EXERCISE PROMPT
Could each record be written out again exactly as it stands?

(Stored data entries)

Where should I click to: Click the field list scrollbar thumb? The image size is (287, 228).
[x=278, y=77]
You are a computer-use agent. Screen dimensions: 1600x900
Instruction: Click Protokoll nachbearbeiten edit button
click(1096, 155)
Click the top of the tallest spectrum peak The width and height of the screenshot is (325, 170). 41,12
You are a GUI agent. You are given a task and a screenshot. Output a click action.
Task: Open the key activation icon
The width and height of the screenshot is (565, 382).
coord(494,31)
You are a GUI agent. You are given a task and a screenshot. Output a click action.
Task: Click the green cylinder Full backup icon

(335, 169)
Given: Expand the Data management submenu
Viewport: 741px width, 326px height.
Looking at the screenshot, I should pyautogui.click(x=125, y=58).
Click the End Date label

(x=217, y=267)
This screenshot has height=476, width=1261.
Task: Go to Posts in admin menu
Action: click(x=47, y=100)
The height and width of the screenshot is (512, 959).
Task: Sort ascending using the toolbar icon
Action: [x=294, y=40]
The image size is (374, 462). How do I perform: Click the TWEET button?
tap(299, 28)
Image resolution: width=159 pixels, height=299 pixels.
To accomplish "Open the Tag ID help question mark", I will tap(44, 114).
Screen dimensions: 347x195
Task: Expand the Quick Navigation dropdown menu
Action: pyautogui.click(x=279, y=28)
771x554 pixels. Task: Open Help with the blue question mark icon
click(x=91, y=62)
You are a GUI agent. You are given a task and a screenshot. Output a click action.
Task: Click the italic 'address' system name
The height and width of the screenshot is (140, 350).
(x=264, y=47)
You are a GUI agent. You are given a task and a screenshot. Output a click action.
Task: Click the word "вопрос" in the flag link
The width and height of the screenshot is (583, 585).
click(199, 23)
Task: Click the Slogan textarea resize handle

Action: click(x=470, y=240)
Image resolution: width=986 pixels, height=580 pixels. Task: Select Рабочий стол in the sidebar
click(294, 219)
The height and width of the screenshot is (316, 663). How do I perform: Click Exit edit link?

ANSWER FOR THIS EXERCISE
Where should I click to: Click the field list scrollbar thumb? The image size is (287, 228).
[x=278, y=77]
You are a computer-use agent. Screen dimensions: 1600x900
Instruction: Click Protokoll nachbearbeiten edit button
click(1096, 155)
Click the top of the tallest spectrum peak The width and height of the screenshot is (325, 170). 41,12
You are a GUI agent. You are given a task and a screenshot. Output a click action.
Task: Open the key activation icon
The width and height of the screenshot is (565, 382).
coord(494,31)
You are a GUI agent. You are given a task and a screenshot. Output a click action.
Task: Click the green cylinder Full backup icon

(335, 169)
Given: Expand the Data management submenu
Viewport: 741px width, 326px height.
Looking at the screenshot, I should pyautogui.click(x=125, y=58).
Click the End Date label

(x=217, y=267)
This screenshot has height=476, width=1261.
Task: Go to Posts in admin menu
Action: click(x=47, y=100)
The height and width of the screenshot is (512, 959).
Task: Sort ascending using the toolbar icon
Action: [x=294, y=40]
The image size is (374, 462). How do I perform: Click the TWEET button?
tap(299, 28)
Image resolution: width=159 pixels, height=299 pixels.
To accomplish "Open the Tag ID help question mark", I will tap(44, 114).
Screen dimensions: 347x195
Task: Expand the Quick Navigation dropdown menu
Action: pyautogui.click(x=279, y=28)
771x554 pixels. Task: Open Help with the blue question mark icon
click(x=91, y=62)
You are a GUI agent. You are given a task and a screenshot. Output a click action.
Task: Click the italic 'address' system name
The height and width of the screenshot is (140, 350).
(x=264, y=47)
You are a GUI agent. You are given a task and a screenshot. Output a click action.
Task: Click the word "вопрос" in the flag link
The width and height of the screenshot is (583, 585).
click(199, 23)
Task: Click the Slogan textarea resize handle

Action: click(x=470, y=240)
Image resolution: width=986 pixels, height=580 pixels. Task: Select Рабочий стол in the sidebar
click(294, 219)
The height and width of the screenshot is (316, 663). How do I perform: Click Exit edit link?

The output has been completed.